The problem was Peyton's tonsils. They were so enlarged that she could barely breathe while sleeping, and it was affecting her during the day, too.

"She was cranky, she was exhausted -- in school, she wasn't necessarily able to focus all the time or really follow instructions at times," said Kim Manna, Peyton's mother.

The fix is removing the tonsils, but a typical tonsillectomy usually means a lot of pain for a child, and a week or 10 days of missed school. Plus, some kids have an episode of bleeding that may require a return to the operating room.

Now there's a better way.

"The idea of partial tonsillectomy is to remove almost all the tonsil tissue, but leave approximately 10 percent of the tissue not violating the muscle," said Dr. Max April, of Lenox Hill Hospital in New York.
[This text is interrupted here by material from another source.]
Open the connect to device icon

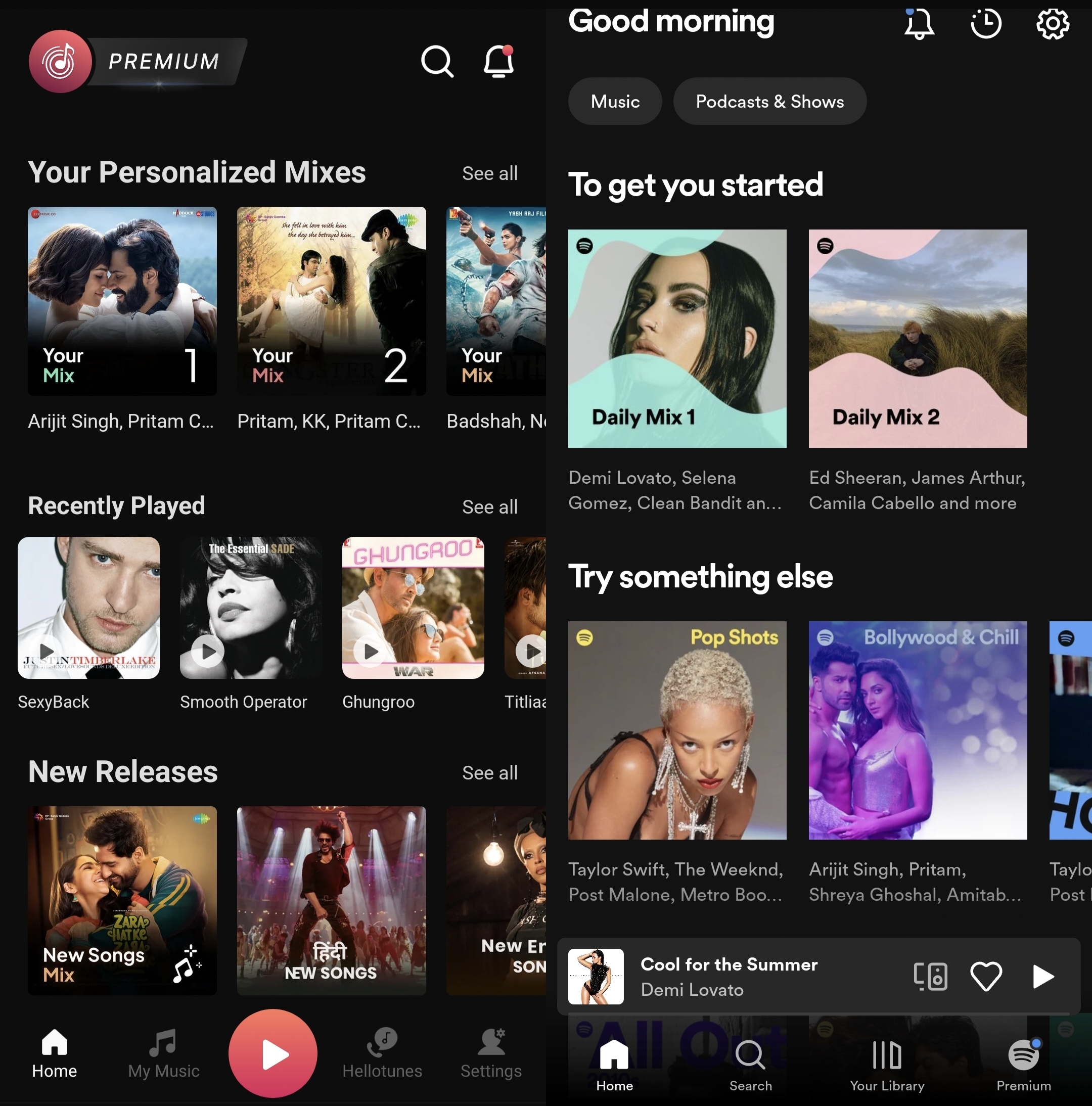(x=930, y=976)
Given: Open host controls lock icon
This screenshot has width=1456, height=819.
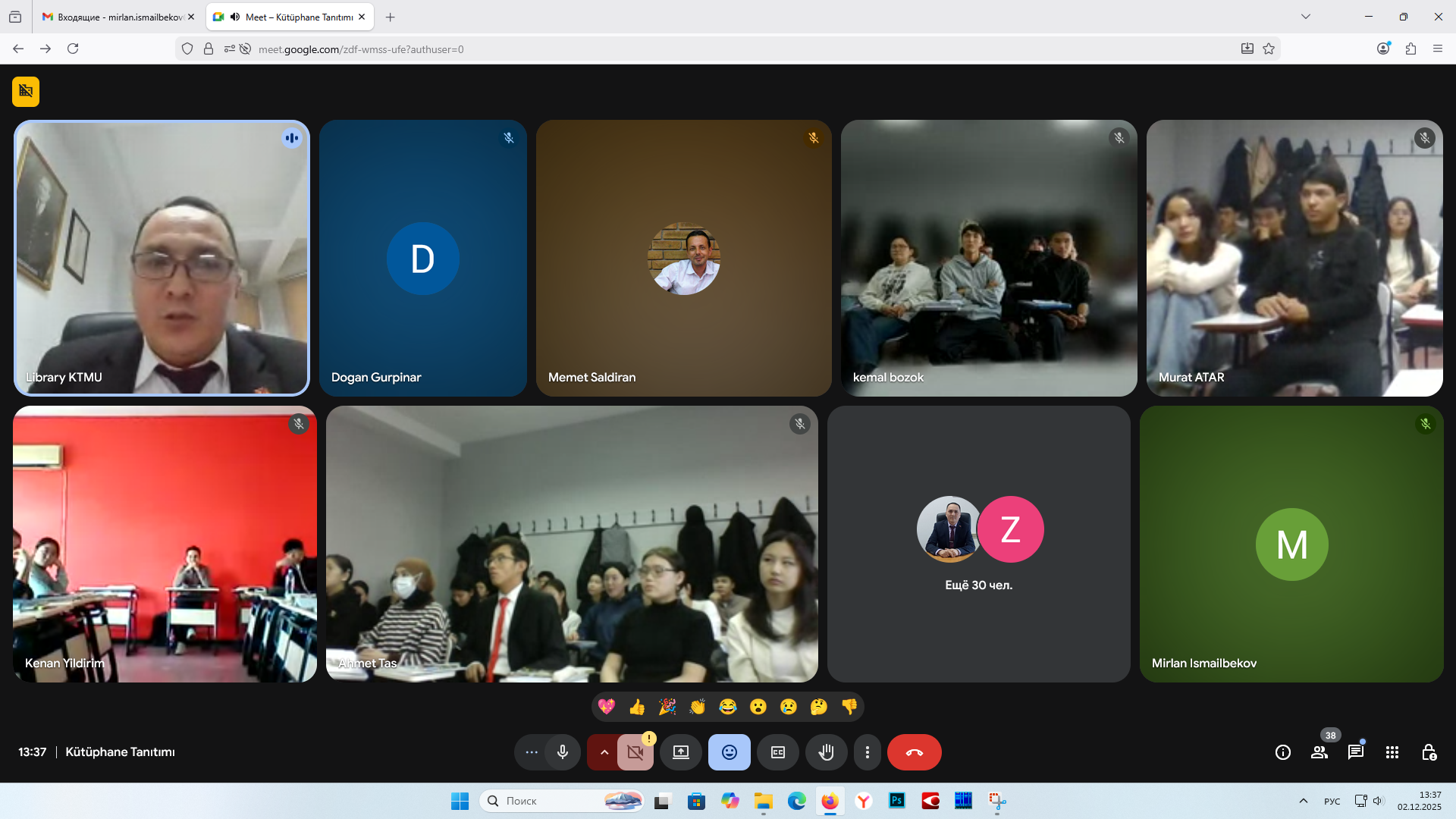Looking at the screenshot, I should (x=1429, y=752).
It's called tonsil shaving. A mechanical device removes most of the tonsil without leaving raw muscle exposed. The only drawback is the possibility of the tonsil growing back later on, but a large study of nearly 900 kids who had tonsil shaving found a regrowth rate of just 0.5 percent.

"Again, their diet isn't altered because there really isn't that raw muscle, and leaving the 10 percent of that tonsil tissue allows the throat to work better and much less pain, and their diet is almost regular soon after surgery," April said.